第60話 地下道

「一体どこに向かへば……」


 前方ではドラゴが死者たちを相手に無双してる。あの数をどうにか出来るかってのは杞憂だった。全然出来てる。けど、それもいつまで持つかは分からない。だって体力は有限だ。なのに死者どもはまだまだ居るし、メルル曰く、アンデッドは浄化しないと、しばらくするとまた復活するらしい。本当ならメルルにドラゴが倒した死者達を浄化してもらった方が良いんだろうけど、流石のメルルも結界の維持で精一杯でそんな余裕は……

 

 どうにかして少しでも協会の近くに……と思ったけど、そちらは向かえば向かうほどに敵は多くなるような……

 

(私が誘導します! その言葉を伝えて下さい)

「うおっ! またこの声か」


 頭に響く可愛い声。背中のブリンを見るとその頭の所に半透明なピンクのプルプルした物体があった。

 

「スライム……この声は君なのか?」

(はい……魔物の言葉なんて信じられないかもしれませんが……この方は私を助けてくれました。だから私も助けたいのです」

「そっか……よし、信じる。案内頼む!」


 普通ならそんな事絶対に言えないだろう。だって相手は魔物だよ。そもそも魔物なんて餌を貪る本能しか無いと思われてる生物だ。こんな知性を感じる魔物は大抵強大な力を有してたりする。けどこいつはスライムだからな。物理攻撃が効きにくいってだけで、塩で倒せる相手だ。流石に強くはなさそう。そもそもこのスライム普通のスライムよりもなんか小さいし。

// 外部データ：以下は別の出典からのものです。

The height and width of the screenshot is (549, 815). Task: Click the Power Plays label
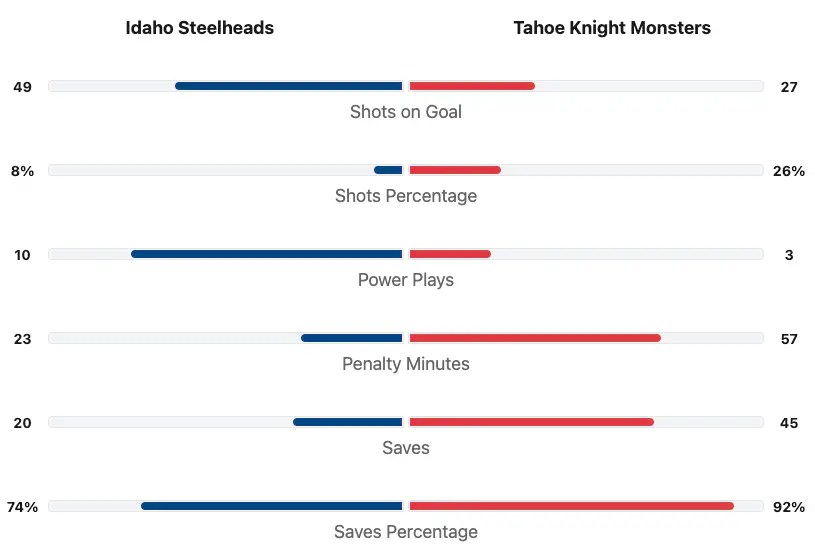point(405,280)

 魔物の中でも変わった奴なのかも。それに、自分たちを殺すつもりなら、あの時川に引きずり込むことだってできたんだ。けど、それをしなかった。つまりは殺すつもりは無いんだろう。そう判断した。てか今はこのちっこいスライムよりも目の前の死者の軍団のほうが死を感じる。当然っちゃ当然だ。

 

(協会へ通じる地下道があります。そこまで頑張ってください)

「それはドラゴの奴に言ってくれ」


 あいつが力尽きたら、僕達もれなく終わりだからね。とりあえず地下道があるらしい。確かに正面から向かうのは無理っぽい。いくらなんでもドラゴの体力が尽きる。自分はスライムの声伝えつつ、寂れた小屋みたいな建物へと誘導した。どうやらこの町にはこういう小屋が幾つかあって、それが地下道へと通じてるらしい。中に飛び込んで扉を木の板でひっかけた。ドンドンと扉の向こうで死者達が扉を叩いてる。

 

 中は窓もなく真っ暗だ。周囲を照らす魔法をメルルが唱える。このくらいは同時に出来るらしい。とても狭い小屋だ。僕達三人なら余裕はまだあるけど、あと二人暗い追加されると、もう一杯一杯になりそうなくらい。そんな小屋には開け放たれた箱がいくつかある。そして自分たちの足元にあるゴザをめくると扉が出てきた。

 

「これか……」

「よくこんなのわかったな?」

「ん? ああ、それはこいつが教えてくれたんだ」


 ドラゴの言葉に僕はそう言ってブリンの頭のスライムを指差す。するとブリンの奴は顔を抑えてこういった。

 

「またかよお前……なんか魔物に好かれる体質なのか?」

「それは……分からないな。けどこいつがなついてるのはブリンっぽいぞ。とりあえずブリンの仲間の僕達に敵意は無いっぽい」


 こうやってちゃんと道も有ったしな。一瞬魔物に懐かれるのが自分の勇者としての特性なのかも……と思った。過去にはそういう勇者もいたらしい。けどまあ……過去の勇者が従えてた魔物はそれこそドラゴンとかだったらしいけどね。それに比べて自分はゴブリンにスライム……格が違いすぎる。ないね。そもそも自分が言った通りにこのスライムはブリンになついてるんであって僕にじゃない。

 

 とりあえず自分たちは地下へと降りる。それはとても細い道だった。二人が横に並んだらそれで一杯一杯になるような道。でも地下の道は所々にある松明が道を照らしてた。お陰で足元がおぼつかないって事はない。自分たちはこの地下道を通って協会を目指す。